**What you need to do**: Find the lines below that include the word "Global" and report how many there are, with no other text.

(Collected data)
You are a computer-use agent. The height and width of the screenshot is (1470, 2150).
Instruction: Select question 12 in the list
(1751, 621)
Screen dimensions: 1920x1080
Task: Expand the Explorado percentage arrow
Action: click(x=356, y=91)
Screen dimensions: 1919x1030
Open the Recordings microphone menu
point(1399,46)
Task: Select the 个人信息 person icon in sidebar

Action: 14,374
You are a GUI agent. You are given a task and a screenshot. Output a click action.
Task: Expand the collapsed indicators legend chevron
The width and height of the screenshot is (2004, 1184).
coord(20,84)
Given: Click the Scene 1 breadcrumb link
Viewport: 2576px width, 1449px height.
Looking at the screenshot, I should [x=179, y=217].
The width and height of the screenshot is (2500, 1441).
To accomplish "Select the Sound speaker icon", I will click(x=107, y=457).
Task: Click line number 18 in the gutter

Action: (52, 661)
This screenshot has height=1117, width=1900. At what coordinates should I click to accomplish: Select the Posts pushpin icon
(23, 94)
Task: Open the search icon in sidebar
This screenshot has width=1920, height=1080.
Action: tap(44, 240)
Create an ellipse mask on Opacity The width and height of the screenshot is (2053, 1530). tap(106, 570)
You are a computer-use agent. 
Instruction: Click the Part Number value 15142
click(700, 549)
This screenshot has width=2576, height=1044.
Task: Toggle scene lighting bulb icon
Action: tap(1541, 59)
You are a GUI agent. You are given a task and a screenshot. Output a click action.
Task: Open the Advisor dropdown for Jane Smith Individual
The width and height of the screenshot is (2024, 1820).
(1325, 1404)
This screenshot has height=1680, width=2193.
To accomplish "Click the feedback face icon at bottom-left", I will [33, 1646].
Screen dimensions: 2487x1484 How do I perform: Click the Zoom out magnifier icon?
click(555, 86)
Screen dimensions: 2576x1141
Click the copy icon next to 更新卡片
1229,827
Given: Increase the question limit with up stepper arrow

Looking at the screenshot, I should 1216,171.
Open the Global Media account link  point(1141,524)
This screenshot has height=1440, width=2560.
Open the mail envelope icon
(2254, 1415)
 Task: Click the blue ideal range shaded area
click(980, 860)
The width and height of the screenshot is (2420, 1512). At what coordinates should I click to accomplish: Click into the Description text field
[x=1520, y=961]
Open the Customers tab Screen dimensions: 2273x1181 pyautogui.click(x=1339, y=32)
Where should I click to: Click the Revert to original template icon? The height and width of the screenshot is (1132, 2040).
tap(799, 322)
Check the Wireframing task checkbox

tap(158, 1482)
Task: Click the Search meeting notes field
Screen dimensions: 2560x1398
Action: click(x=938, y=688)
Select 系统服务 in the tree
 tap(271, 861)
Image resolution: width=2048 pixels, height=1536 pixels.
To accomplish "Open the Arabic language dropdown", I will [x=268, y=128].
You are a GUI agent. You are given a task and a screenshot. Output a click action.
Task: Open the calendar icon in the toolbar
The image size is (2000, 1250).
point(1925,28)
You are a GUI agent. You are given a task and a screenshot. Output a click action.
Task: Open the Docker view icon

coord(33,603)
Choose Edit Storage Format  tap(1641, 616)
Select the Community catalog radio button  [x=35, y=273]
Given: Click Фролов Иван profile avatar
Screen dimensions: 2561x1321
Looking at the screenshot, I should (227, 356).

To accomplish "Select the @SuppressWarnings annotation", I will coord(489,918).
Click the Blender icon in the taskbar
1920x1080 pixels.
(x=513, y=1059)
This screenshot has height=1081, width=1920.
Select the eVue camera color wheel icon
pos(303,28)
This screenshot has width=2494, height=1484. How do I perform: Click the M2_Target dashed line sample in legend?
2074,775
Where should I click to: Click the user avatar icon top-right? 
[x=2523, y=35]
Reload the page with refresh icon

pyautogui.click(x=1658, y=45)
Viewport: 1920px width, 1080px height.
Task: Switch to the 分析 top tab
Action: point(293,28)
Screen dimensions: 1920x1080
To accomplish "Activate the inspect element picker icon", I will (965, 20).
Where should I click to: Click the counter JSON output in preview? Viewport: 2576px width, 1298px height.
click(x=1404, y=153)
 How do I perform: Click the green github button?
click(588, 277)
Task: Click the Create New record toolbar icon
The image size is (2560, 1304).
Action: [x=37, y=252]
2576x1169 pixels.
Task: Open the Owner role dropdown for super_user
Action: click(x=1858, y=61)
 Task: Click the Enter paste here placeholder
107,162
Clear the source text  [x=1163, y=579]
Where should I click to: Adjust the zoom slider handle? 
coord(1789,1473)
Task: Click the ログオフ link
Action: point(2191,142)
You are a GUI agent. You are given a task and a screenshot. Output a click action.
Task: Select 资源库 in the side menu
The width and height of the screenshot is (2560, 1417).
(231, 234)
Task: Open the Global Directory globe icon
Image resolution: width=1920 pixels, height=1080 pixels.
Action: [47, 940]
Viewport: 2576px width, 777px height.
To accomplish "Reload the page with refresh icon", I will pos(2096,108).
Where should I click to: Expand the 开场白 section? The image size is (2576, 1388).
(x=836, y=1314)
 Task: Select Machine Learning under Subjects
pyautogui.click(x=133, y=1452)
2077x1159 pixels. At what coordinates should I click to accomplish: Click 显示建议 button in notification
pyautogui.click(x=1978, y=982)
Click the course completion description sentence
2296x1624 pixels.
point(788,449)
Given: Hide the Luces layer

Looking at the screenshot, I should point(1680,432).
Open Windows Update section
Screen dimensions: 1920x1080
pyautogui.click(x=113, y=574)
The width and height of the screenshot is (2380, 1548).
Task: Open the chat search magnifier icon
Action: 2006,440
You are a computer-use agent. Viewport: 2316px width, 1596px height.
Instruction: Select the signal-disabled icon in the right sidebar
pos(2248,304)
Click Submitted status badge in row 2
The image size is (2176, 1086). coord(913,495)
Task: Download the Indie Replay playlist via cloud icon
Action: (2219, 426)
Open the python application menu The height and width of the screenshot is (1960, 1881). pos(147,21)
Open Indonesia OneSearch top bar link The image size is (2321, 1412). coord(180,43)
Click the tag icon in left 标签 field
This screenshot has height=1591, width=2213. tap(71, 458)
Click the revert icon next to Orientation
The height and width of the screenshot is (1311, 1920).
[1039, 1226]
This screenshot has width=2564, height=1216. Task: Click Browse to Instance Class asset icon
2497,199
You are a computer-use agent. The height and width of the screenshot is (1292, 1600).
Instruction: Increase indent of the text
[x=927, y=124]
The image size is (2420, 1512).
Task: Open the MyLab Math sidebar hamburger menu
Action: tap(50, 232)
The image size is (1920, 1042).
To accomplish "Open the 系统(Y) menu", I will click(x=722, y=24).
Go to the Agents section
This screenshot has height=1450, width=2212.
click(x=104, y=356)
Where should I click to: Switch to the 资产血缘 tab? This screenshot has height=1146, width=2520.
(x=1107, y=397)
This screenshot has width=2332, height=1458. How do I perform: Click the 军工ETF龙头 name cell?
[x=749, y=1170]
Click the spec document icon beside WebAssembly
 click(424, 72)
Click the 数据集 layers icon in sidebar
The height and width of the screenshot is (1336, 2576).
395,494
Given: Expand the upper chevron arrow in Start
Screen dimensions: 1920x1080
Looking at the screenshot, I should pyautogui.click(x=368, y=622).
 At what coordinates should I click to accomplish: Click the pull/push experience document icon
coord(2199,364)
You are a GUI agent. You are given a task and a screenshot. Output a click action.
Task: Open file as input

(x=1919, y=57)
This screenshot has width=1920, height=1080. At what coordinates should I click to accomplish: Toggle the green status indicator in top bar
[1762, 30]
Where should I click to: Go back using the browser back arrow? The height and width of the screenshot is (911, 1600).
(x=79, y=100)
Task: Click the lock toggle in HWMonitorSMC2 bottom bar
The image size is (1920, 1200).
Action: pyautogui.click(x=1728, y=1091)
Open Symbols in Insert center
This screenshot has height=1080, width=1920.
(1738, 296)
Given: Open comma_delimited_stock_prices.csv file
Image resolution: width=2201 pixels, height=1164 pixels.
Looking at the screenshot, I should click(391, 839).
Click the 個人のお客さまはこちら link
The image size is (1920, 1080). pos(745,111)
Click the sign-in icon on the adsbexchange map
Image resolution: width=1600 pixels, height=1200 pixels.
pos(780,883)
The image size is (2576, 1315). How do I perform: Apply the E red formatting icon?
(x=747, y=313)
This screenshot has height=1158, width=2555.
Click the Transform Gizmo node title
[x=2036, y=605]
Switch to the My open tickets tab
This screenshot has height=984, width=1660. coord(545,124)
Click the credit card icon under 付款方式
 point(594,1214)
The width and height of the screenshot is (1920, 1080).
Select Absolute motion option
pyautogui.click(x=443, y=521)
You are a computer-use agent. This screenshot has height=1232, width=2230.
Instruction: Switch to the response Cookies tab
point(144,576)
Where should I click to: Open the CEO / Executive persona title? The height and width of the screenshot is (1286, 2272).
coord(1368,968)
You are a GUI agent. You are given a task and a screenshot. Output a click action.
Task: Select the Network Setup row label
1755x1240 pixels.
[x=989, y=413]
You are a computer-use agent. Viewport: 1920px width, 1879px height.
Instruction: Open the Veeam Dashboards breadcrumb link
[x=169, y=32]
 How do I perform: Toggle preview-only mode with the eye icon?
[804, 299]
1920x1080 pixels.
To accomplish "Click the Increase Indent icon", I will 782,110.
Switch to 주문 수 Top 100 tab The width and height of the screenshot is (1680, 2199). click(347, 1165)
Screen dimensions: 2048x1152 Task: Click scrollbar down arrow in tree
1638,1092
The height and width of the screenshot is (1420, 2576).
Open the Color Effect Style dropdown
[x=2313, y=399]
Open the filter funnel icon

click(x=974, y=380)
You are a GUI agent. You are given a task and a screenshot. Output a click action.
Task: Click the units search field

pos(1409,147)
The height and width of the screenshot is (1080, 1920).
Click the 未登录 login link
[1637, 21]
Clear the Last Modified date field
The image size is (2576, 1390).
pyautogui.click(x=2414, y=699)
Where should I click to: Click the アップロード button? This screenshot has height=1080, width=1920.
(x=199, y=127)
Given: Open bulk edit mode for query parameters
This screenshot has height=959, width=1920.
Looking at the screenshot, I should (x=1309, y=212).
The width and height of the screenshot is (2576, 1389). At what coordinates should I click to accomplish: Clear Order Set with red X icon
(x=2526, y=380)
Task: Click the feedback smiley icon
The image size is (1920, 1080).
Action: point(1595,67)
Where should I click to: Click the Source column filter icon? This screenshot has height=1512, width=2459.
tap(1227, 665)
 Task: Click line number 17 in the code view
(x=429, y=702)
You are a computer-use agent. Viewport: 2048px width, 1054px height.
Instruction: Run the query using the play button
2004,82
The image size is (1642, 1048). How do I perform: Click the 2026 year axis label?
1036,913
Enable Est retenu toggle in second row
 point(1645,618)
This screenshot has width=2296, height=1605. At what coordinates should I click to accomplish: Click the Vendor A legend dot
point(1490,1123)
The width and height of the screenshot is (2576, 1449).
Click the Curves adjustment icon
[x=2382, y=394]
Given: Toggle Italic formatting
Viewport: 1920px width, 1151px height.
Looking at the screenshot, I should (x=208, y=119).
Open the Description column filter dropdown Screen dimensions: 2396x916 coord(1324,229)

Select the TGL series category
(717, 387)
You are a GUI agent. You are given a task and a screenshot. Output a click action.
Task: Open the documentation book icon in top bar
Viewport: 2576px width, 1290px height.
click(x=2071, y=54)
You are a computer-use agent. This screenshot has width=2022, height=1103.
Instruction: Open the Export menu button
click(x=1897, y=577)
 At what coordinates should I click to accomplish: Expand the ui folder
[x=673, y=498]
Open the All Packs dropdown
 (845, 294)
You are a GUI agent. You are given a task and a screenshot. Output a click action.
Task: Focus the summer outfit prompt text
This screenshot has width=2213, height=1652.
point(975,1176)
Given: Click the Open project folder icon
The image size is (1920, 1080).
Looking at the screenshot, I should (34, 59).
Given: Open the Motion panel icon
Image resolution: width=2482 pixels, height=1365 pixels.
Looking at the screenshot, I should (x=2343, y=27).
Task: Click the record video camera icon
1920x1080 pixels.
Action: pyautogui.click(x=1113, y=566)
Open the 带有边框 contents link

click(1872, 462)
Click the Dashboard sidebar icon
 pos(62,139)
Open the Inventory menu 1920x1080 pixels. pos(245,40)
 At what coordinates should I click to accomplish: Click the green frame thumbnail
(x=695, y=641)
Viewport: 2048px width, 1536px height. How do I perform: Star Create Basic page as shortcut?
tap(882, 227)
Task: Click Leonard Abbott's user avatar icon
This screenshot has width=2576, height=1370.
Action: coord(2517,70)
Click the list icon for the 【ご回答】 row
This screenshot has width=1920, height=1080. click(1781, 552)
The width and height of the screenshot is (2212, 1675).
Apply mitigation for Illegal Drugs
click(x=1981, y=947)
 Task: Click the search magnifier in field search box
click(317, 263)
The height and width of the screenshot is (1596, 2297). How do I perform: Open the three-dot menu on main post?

**Task answer**: 2